Don’t let the hateful tactics of the Denver school board race make you forget that #DenverIsGood

It’s been almost a year since Denver’s fearless leader Mayor Hancock implored all of us to uphold the values of inclusivity and openness that make our city one of the most welcoming in the country.

With the president having just signed an executive order promising to defund sanctuary cities, the level of fear and anxiety rising in the Mile High City had us living up to our name in ways we’d rather not.

Despite the swastikas, hateful graffiti and threats to refugee communities that surfaced shortly thereafter, Mayor Hancock reminded us that this is not who we are, and Denver is good.

My, how quickly we forget.

Has it really taken less than a year and yet another election to erase this thought from memory?

For residents in Denver’s southwest region, a simple walk to the mailbox is enough to question our goodness. That’s because thousands of residents are receiving hate mail associated with Denver’s school board race in District 2.

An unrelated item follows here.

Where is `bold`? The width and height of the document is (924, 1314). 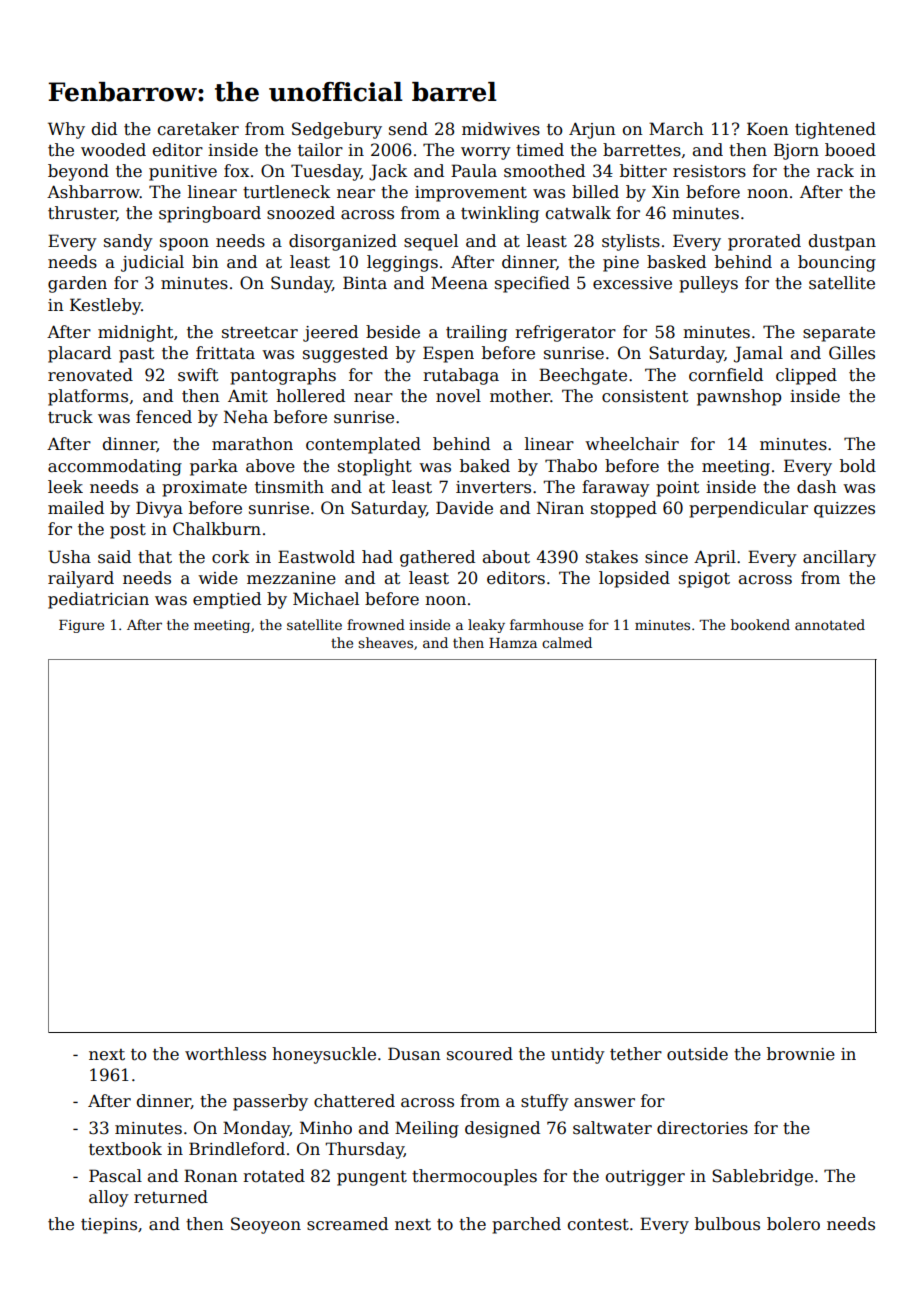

There’s no post-cards blazoned with swastikas and no headlines shouting, “Go back where you came from.” But, hate wears many costumes, and not just on Halloween. It can hide itself with with masks and voice disguisers that whisper its messages in the most subtle ways.

But along with being good, Denver is also wise—and Denver is true.

So we recognize what’s going on when the union-backed Every Student Succeeds committee— dressed up in their cloaks of liberal advocacy—uses disingenuous mailers to defile the reputation of a young, Latina, school board candidate by linking her to the unwelcoming, exclusive, fear-mongering agenda of the Trump administration.

So regardless of who you’re planning to vote for in Denver’s School Board election, we’d all be wise to, at the very least, brush up on the facts about Angela Cobián:

  1. She’s the daughter of Mexican immigrants and grew up in Southwest Denver.
  2. She was the first in her family to go to college when she enrolled at Colorado College to study political science.
  3. A Teach For America alum, she spent two years teaching English learners in Denver.
  4. She currently works at Leadership for Educational Equity, a nonprofit organization that trains educators to advocate for policy changes.

And finally, in her own words, reported by Chalkbeat:

“I have in every single way lived out what the opportunity gap is in education. I have lived out what it means to be a young teacher of color in a very white-dominant space, teaching majority students of color… I speak English and Spanish with pride. To see someone slap a black and white picture of me next to two people who are unqualified to lead our country, who are the embodiment of white privilege in Betsy DeVos and Donald Trump, is so frustrating. I feel powerless. I know what racism feels like, so this isn’t new. But I am deeply pained.”

Seems to me there’s about as much truth to the image of Cobián nestled next to Secretary of Education Betsy DeVos and President Donald Trump as there is to the photoshopped cover of a fashion magazine.

Mailers that warp reality and play on the fears of a community still on high alert due to changes in immigration policy is not what makes Denver good. But, if we seek a little wisdom, look for the truth, and resist any temptation to attack the identity of one another, we may be able to protect that which is so good about our city.

Whether or not you plan to vote for Cobián Tuesday is for you to decide. But, let’s remember what our mayor said less than a year ago: “While we cannot predict what tomorrow will bring, I believe in a community that protects each other, that includes each other and that sticks up for each other.”

Denver is good. And the only way it stays good is is by rejecting the subtle messages of hate that try to sneak their way in from the mail—to our heads, out our mouths and through our actions toward one another.